Copy out every line of the material below word for word, leaving out the pictures.

-.-.-

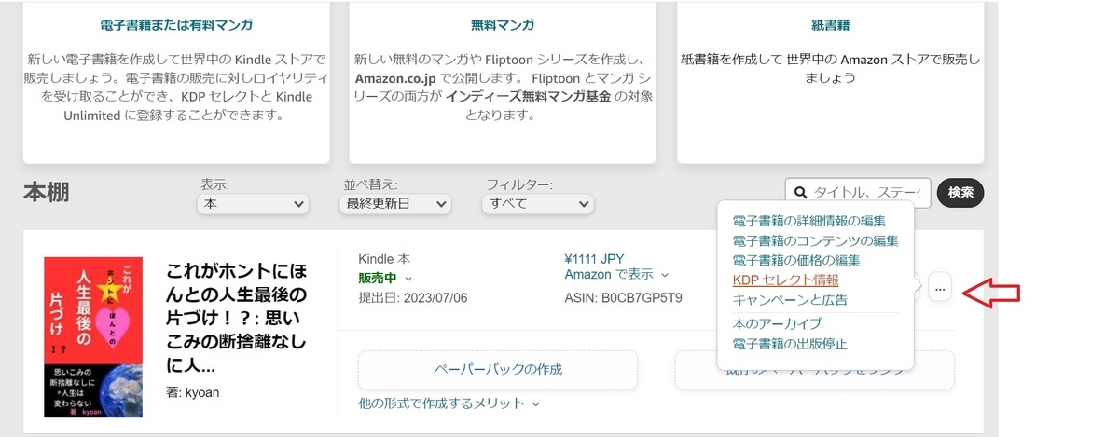Expand the Amazon で表示 chevron
Screen dimensions: 1119x437
pos(665,275)
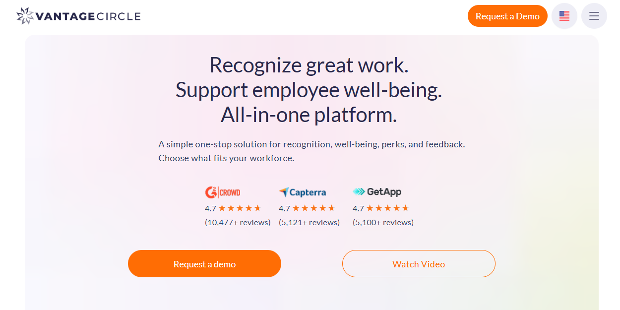Click the GetApp 4.7 rating row
Image resolution: width=620 pixels, height=310 pixels.
click(381, 208)
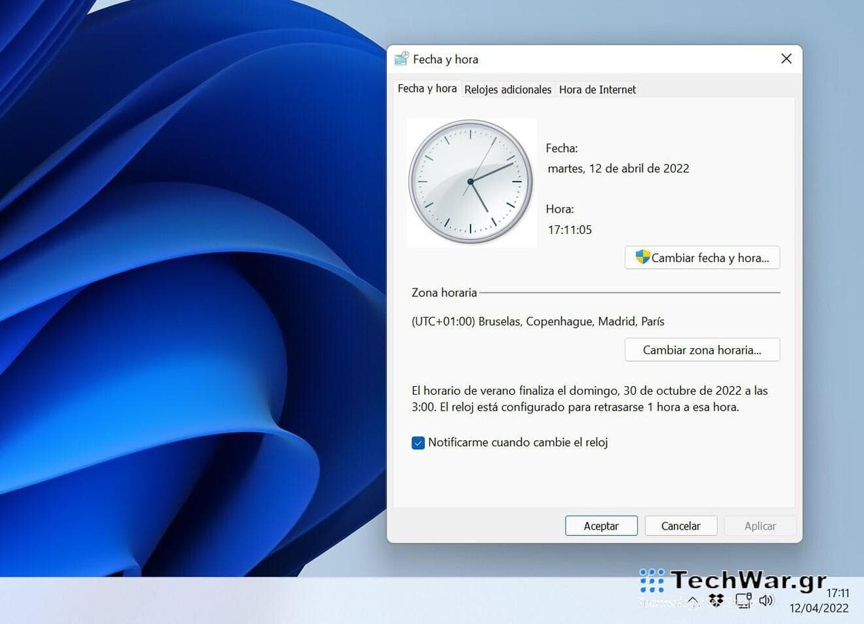Click the UAC shield on Cambiar fecha y hora
The width and height of the screenshot is (864, 624).
click(642, 258)
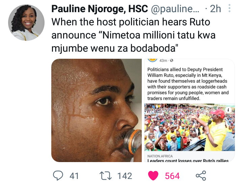Open Pauline Njoroge, HSC display name
The image size is (243, 183).
100,9
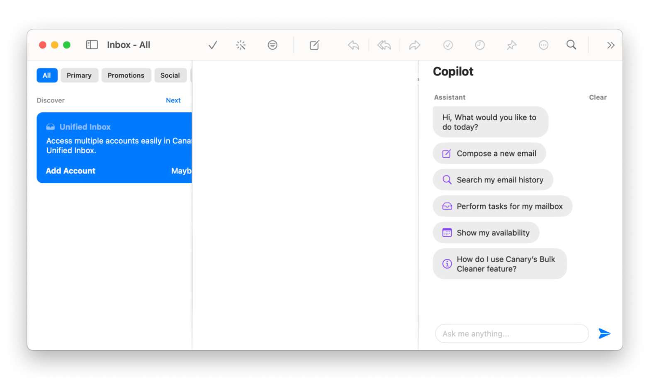Expand the toolbar overflow chevrons

(x=611, y=45)
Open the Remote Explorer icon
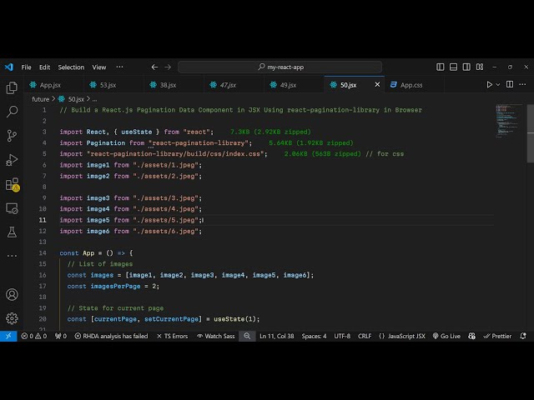 12,208
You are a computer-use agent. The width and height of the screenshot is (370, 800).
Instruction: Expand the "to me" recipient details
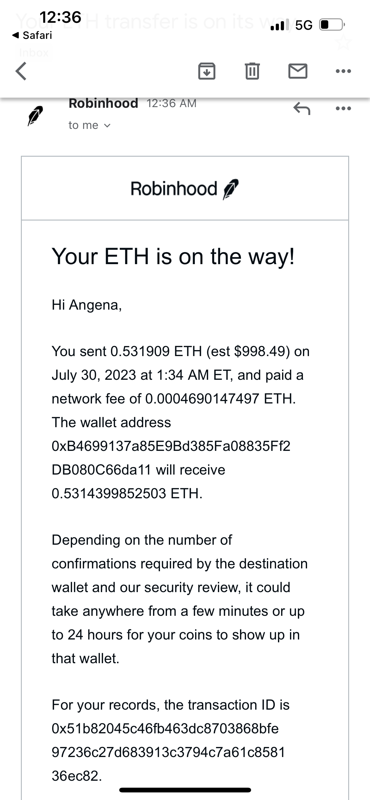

-.-.-

• Task solution
Expand the Amazon で表示 chevron
Screen dimensions: 1119x437
pos(665,275)
Click the GetApp 4.7 rating row
Image resolution: width=620 pixels, height=310 pixels.
click(381, 208)
Click the UAC shield on Cambiar fecha y hora
The width and height of the screenshot is (864, 624).
click(642, 258)
Open Pauline Njoroge, HSC display name
The image size is (243, 183).
100,9
Expand the toolbar overflow chevrons

(x=611, y=45)
Open the Remote Explorer icon
 12,208
You are a computer-use agent. The width and height of the screenshot is (370, 800).
Instruction: Expand the "to me" recipient details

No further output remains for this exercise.